The lack of domestic processing capability leaves the US exposed, as Burns explained.
“The US even sends its ores to China for refining,” Burns noted. “That’s not because it doesn’t have the technical know-how; the US simply lacks the facilities. Furthermore, China is more willing to tolerate the environmental damage from the dreadfully polluting refining process.”
Semiconductor supply chain shortage
As noted earlier, the latest supply chain challenge impacting US businesses is the semiconductor shortage.
In addition, the shortage is impacting the automotive sector, in particular.
Oliver Blume, CEO of Porsche, told CNBC’s “Squawk Box Europe” the shortage is “very serious” and could impact operations for months.

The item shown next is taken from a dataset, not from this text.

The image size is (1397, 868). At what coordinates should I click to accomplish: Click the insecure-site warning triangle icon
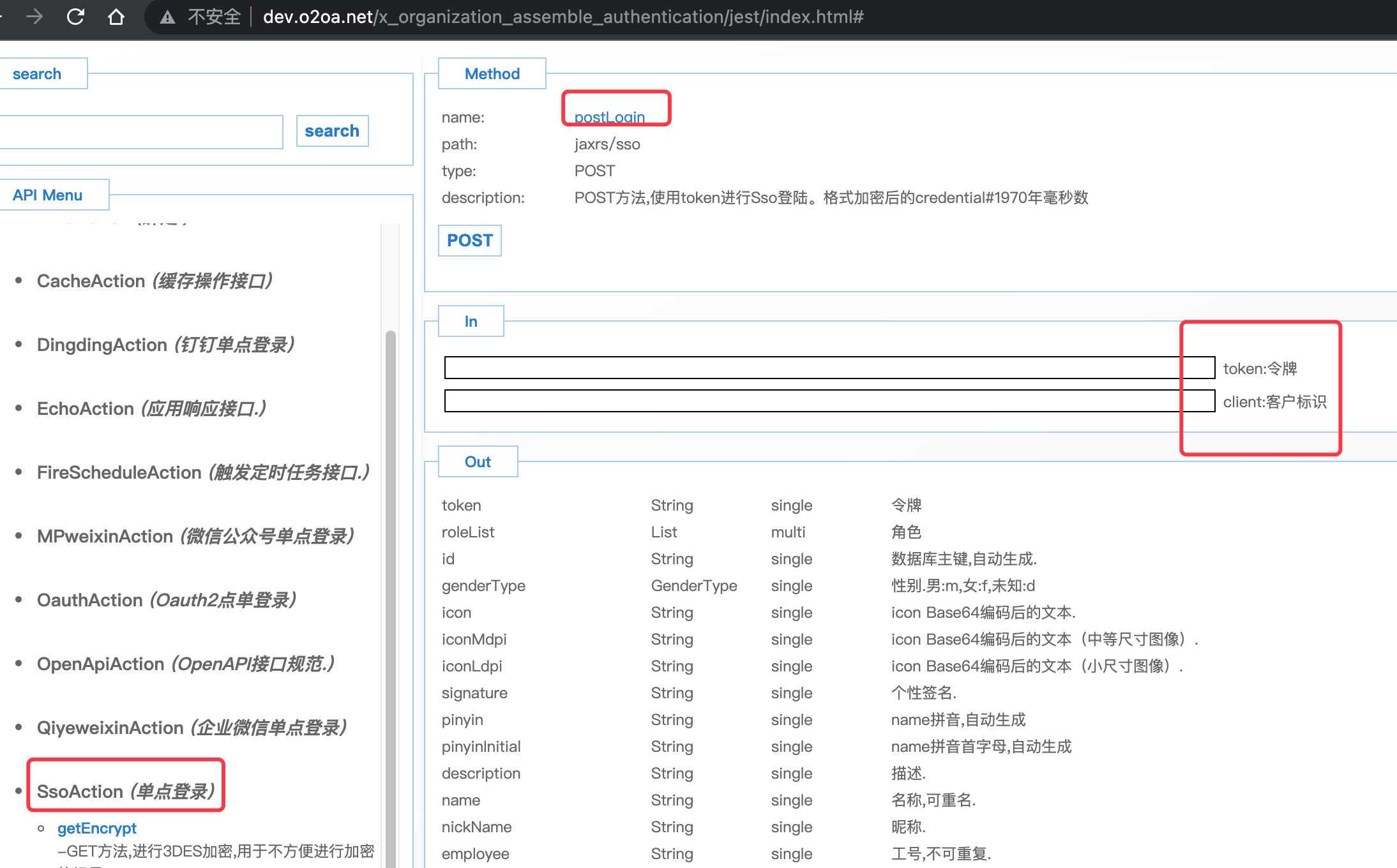pyautogui.click(x=167, y=17)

The latest executive order highlights the semiconductor shortage and its impact on automotive operations (and, in turn, on US workers).
“The United States is the birthplace of this technology, and has always been a leader in semiconductor development,” the White House said. “However, over the years we have underinvested in production—hurting our innovative edge—while other countries have learned from our example and increased their investments in the industry.”
The US-based Semiconductor Industry Association (SIA) welcomed news of the executive order. The association represents 98% of the US semiconductor industry by revenue.
“We welcome today’s executive order and stand ready to work with the Biden administration to ensure the strength and resilience of America’s semiconductor supply chains,” the SIA said. “As part of this effort, we urge the president and Congress to invest ambitiously in domestic chip manufacturing and research.”
Furthermore, the US’s share of global semiconductor manufacturing capacity has declined from 37% in 1990 to 12% today, SIA added.